▶ **Exercise**:
All of the records below are to be copied exactly.

▶ **Exercise inputs**:
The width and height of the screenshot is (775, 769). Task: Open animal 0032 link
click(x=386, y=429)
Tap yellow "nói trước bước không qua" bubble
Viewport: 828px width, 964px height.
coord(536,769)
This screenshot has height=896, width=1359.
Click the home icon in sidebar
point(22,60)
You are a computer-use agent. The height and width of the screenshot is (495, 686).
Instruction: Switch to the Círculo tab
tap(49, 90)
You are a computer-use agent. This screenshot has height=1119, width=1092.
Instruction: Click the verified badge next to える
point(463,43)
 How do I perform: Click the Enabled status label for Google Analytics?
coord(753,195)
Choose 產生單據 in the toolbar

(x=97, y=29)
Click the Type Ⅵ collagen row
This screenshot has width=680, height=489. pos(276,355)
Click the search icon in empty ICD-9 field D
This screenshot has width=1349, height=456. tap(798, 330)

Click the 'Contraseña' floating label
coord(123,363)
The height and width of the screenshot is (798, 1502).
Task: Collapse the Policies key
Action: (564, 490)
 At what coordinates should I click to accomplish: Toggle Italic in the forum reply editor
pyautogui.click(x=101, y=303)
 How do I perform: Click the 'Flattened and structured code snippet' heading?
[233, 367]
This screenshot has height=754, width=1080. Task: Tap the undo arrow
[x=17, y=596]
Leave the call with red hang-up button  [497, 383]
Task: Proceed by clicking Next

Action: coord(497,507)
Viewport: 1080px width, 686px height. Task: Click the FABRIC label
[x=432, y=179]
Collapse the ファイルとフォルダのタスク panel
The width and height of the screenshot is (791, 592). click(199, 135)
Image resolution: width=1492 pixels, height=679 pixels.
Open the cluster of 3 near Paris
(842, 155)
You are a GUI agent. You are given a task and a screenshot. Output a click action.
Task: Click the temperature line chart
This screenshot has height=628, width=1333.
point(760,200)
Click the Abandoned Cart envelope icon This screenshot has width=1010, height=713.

▶ **Solution to the exercise**:
The width and height of the screenshot is (775, 769). Task: Open animal 0032 link
click(x=386, y=429)
Tap yellow "nói trước bước không qua" bubble
Viewport: 828px width, 964px height.
coord(536,769)
This screenshot has height=896, width=1359.
Click the home icon in sidebar
point(22,60)
You are a computer-use agent. The height and width of the screenshot is (495, 686).
Instruction: Switch to the Círculo tab
tap(49, 90)
You are a computer-use agent. This screenshot has height=1119, width=1092.
Instruction: Click the verified badge next to える
point(463,43)
 How do I perform: Click the Enabled status label for Google Analytics?
coord(753,195)
Choose 產生單據 in the toolbar

(x=97, y=29)
Click the Type Ⅵ collagen row
This screenshot has width=680, height=489. pos(276,355)
Click the search icon in empty ICD-9 field D
This screenshot has width=1349, height=456. tap(798, 330)

Click the 'Contraseña' floating label
coord(123,363)
The height and width of the screenshot is (798, 1502).
Task: Collapse the Policies key
Action: (564, 490)
 At what coordinates should I click to accomplish: Toggle Italic in the forum reply editor
pyautogui.click(x=101, y=303)
 How do I perform: Click the 'Flattened and structured code snippet' heading?
[233, 367]
This screenshot has height=754, width=1080. Task: Tap the undo arrow
[x=17, y=596]
Leave the call with red hang-up button  [497, 383]
Task: Proceed by clicking Next

Action: coord(497,507)
Viewport: 1080px width, 686px height. Task: Click the FABRIC label
[x=432, y=179]
Collapse the ファイルとフォルダのタスク panel
The width and height of the screenshot is (791, 592). click(199, 135)
Image resolution: width=1492 pixels, height=679 pixels.
Open the cluster of 3 near Paris
(842, 155)
You are a GUI agent. You are given a task and a screenshot. Output a click action.
Task: Click the temperature line chart
This screenshot has height=628, width=1333.
point(760,200)
Click the Abandoned Cart envelope icon This screenshot has width=1010, height=713.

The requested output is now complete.